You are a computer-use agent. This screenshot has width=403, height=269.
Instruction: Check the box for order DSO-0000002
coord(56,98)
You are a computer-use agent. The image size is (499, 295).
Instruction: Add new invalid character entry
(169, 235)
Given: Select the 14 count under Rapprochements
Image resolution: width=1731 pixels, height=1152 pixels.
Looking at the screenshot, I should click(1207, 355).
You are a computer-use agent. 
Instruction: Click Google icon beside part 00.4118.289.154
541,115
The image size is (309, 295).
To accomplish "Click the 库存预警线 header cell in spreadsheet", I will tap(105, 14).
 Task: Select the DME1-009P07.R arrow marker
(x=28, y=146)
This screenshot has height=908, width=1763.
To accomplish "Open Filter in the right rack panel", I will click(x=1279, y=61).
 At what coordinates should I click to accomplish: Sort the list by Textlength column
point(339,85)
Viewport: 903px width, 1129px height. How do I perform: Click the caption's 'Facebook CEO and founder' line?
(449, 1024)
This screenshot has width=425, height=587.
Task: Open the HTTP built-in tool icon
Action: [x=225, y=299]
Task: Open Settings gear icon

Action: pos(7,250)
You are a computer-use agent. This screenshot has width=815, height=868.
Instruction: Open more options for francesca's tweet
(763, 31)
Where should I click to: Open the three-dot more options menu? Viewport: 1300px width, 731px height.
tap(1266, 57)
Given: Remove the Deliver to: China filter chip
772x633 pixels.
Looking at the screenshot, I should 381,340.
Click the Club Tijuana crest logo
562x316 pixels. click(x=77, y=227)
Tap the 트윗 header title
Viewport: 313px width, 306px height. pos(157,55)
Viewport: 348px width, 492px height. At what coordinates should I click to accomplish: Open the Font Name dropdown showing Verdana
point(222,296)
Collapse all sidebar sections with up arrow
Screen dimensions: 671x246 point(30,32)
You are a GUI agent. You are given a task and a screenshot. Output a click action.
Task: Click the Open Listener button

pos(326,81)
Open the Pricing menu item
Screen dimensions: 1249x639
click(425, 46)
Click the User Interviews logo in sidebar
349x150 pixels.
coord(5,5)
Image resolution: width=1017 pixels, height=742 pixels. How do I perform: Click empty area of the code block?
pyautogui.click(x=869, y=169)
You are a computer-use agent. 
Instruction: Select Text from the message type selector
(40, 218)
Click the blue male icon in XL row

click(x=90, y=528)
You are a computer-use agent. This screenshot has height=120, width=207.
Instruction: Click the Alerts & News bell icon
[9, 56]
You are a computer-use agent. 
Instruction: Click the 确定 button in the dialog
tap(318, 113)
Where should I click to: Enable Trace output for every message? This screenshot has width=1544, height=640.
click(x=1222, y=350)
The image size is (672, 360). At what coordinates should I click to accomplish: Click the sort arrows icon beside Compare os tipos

◇ ◇ ◇ ◇ ◇ ◇ ◇

Write out every line of the material exactly as it appears.

You are a computer-use agent. This screenshot has width=403, height=269.
Instruction: Check the box for order DSO-0000002
coord(56,98)
You are a computer-use agent. The image size is (499, 295).
Instruction: Add new invalid character entry
(169, 235)
Given: Select the 14 count under Rapprochements
Image resolution: width=1731 pixels, height=1152 pixels.
Looking at the screenshot, I should click(1207, 355).
You are a computer-use agent. 
Instruction: Click Google icon beside part 00.4118.289.154
541,115
The image size is (309, 295).
To accomplish "Click the 库存预警线 header cell in spreadsheet", I will tap(105, 14).
 Task: Select the DME1-009P07.R arrow marker
(x=28, y=146)
This screenshot has height=908, width=1763.
To accomplish "Open Filter in the right rack panel", I will click(x=1279, y=61).
 At what coordinates should I click to accomplish: Sort the list by Textlength column
point(339,85)
Viewport: 903px width, 1129px height. How do I perform: Click the caption's 'Facebook CEO and founder' line?
(449, 1024)
This screenshot has width=425, height=587.
Task: Open the HTTP built-in tool icon
Action: [x=225, y=299]
Task: Open Settings gear icon

Action: pos(7,250)
You are a computer-use agent. This screenshot has width=815, height=868.
Instruction: Open more options for francesca's tweet
(763, 31)
Where should I click to: Open the three-dot more options menu? Viewport: 1300px width, 731px height.
tap(1266, 57)
Given: Remove the Deliver to: China filter chip
772x633 pixels.
Looking at the screenshot, I should 381,340.
Click the Club Tijuana crest logo
562x316 pixels. click(x=77, y=227)
Tap the 트윗 header title
Viewport: 313px width, 306px height. pos(157,55)
Viewport: 348px width, 492px height. At what coordinates should I click to accomplish: Open the Font Name dropdown showing Verdana
point(222,296)
Collapse all sidebar sections with up arrow
Screen dimensions: 671x246 point(30,32)
You are a GUI agent. You are given a task and a screenshot. Output a click action.
Task: Click the Open Listener button

pos(326,81)
Open the Pricing menu item
Screen dimensions: 1249x639
click(425, 46)
Click the User Interviews logo in sidebar
349x150 pixels.
coord(5,5)
Image resolution: width=1017 pixels, height=742 pixels. How do I perform: Click empty area of the code block?
pyautogui.click(x=869, y=169)
You are a computer-use agent. 
Instruction: Select Text from the message type selector
(40, 218)
Click the blue male icon in XL row

click(x=90, y=528)
You are a computer-use agent. This screenshot has height=120, width=207.
Instruction: Click the Alerts & News bell icon
[9, 56]
You are a computer-use agent. 
Instruction: Click the 确定 button in the dialog
tap(318, 113)
Where should I click to: Enable Trace output for every message? This screenshot has width=1544, height=640.
click(x=1222, y=350)
The image size is (672, 360). At what coordinates should I click to accomplish: Click the sort arrows icon beside Compare os tipos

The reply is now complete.